Facile production of tag-free recombinant human interleukin-11 by transforming into soluble expression in Escherichia coli

Human interleukin-11 (IL-11) is considered as a difficult-to-express protein in prokaryotic expression systems because of its low expression level and high tendency to form inclusion bodies. The current source of recombinant human IL-11 (rhIL-11) for therapeutic use is mainly obtained from a fusion protein synthesized by Escherichia coli, which requires an additional operation to cleave the fusion tag. Herein, we reported a strategy for the direct expression of tag-free rhIL-11 in E. coli.

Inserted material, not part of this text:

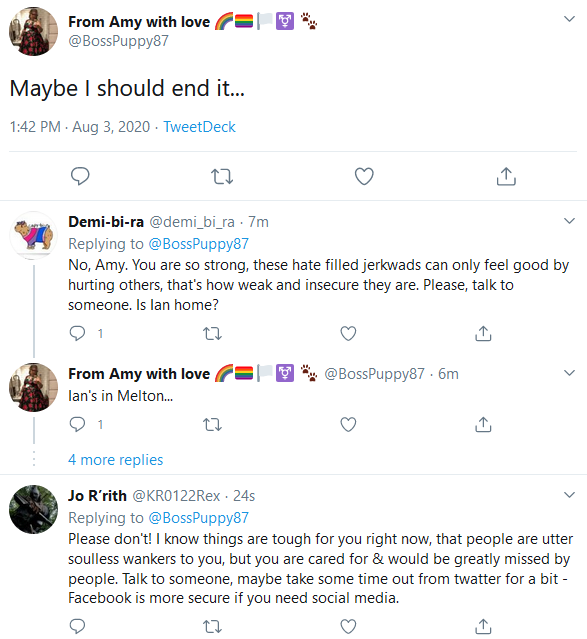The height and width of the screenshot is (639, 587).
Task: Open the main tweet's options chevron
Action: [x=569, y=19]
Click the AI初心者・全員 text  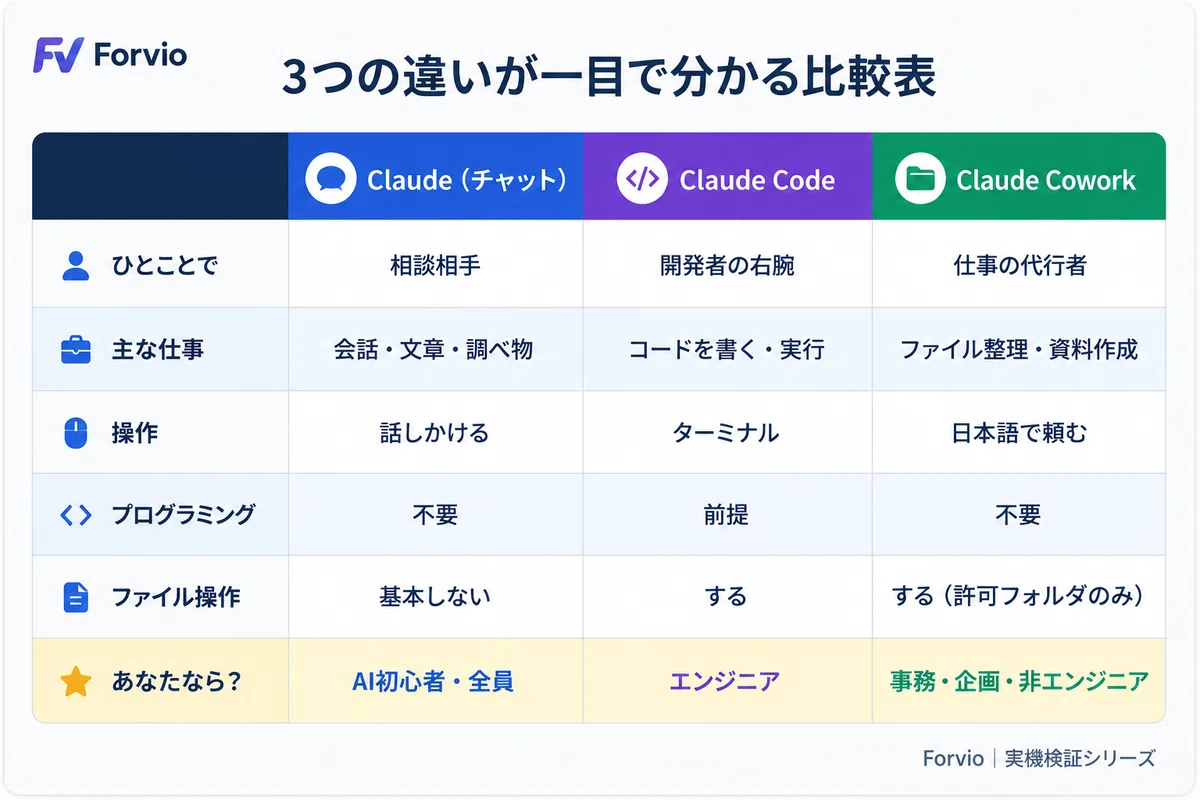tap(433, 682)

To explore the soluble expression of rhIL-11 without fusion tags in E. coli, we inserted the rhIL-11 gene into a pBV220 plasmid which is characterized by employing a temperature-sensitive pR/pL promoter to manipulate the transcription and translation of the gene of interest. As a result, the tag free rhIL-11 was efficiently expressed in the soluble form in E. coli. A two-step chromatography method, Capto Butyl-S combined with Capto Q, was developed to efficiently purify the tag-free rhIL-11 from the supernatant of the cell lysate. The resultant rhIL-11 showed a compact and highly ordered structure, as validated by circular dichroism and intrinsic fluorescence emission spectra. Additionally, the biological activity of the purified rhIL-11 was evaluated by TF-1 cell proliferation experiments and the results demonstrated that the E. coli expressed rhIL-11 is biologically active.